Nothing but the lines from the one containing "Task: Click the Rename icon for Profile4" through the one containing "This screenshot has height=1064, width=1853.", both included, should be given again, each exactly as written below.

- Source material

+ + + + +

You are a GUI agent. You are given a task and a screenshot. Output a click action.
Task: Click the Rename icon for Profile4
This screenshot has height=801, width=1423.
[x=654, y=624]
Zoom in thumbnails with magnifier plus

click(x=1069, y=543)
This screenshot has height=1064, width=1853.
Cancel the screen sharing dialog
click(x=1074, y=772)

+ + + + +

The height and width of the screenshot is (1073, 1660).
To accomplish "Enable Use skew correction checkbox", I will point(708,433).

+ + + + +

- Task output
Task: Click the Rename icon for Profile4
This screenshot has height=801, width=1423.
[x=654, y=624]
Zoom in thumbnails with magnifier plus

click(x=1069, y=543)
This screenshot has height=1064, width=1853.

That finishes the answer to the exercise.